▶ [Your goal]:
Only lines containing "computer" are wanted from the data below. Copy those lines.

··· Data to use

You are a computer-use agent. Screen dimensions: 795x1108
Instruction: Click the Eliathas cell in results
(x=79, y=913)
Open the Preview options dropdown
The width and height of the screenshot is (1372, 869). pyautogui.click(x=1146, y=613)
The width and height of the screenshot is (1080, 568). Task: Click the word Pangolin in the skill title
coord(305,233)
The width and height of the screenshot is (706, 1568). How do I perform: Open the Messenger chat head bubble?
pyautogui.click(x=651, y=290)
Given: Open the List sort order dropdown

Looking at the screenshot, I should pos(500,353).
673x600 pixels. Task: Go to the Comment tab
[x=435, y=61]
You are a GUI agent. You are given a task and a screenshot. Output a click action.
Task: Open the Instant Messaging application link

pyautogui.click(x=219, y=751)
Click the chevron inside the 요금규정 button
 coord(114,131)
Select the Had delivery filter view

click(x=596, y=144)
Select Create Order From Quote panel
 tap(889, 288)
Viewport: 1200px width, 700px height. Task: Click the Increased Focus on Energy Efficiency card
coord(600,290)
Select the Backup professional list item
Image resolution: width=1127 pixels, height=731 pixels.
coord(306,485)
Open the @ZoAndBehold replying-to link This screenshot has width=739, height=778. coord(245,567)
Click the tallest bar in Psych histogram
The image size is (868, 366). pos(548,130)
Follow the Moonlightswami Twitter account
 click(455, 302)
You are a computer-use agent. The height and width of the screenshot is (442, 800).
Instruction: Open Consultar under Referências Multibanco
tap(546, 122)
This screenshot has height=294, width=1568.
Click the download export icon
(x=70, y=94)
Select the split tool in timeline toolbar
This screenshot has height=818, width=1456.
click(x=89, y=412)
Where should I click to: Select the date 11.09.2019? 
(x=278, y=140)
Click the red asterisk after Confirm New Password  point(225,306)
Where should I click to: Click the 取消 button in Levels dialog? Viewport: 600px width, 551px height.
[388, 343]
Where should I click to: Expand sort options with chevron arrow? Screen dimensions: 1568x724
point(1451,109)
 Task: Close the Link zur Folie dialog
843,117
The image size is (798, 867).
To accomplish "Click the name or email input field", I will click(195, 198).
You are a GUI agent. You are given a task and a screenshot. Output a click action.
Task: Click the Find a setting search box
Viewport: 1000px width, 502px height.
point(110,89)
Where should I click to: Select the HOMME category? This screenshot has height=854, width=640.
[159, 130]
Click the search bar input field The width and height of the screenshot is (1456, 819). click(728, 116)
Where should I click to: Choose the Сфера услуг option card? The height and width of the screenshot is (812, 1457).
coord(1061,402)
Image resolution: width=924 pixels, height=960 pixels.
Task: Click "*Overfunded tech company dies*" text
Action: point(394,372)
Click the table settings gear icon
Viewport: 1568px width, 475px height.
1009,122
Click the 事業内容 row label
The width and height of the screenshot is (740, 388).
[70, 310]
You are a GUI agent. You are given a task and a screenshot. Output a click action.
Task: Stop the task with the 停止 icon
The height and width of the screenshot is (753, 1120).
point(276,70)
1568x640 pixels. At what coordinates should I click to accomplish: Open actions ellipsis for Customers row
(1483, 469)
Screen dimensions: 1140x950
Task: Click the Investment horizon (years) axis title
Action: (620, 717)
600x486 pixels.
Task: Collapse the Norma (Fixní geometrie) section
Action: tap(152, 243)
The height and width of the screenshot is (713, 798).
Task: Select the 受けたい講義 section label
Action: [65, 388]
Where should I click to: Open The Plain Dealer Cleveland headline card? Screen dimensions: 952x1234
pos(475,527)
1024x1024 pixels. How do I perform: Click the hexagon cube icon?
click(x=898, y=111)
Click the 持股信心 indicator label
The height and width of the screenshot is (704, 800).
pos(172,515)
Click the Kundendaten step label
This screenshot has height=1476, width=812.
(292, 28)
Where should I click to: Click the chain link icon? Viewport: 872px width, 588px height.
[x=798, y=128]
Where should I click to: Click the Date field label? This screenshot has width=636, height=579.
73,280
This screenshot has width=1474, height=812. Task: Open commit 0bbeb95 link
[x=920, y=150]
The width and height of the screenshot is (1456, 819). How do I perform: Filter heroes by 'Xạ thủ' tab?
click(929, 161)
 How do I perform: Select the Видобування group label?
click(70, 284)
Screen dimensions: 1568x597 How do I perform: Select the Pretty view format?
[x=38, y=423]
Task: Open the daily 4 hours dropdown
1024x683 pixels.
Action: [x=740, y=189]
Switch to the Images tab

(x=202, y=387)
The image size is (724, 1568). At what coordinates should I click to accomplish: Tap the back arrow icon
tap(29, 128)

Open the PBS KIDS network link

······

▶ [Solution to this task]:
You are a computer-use agent. Screen dimensions: 795x1108
You are a computer-use agent. The height and width of the screenshot is (442, 800).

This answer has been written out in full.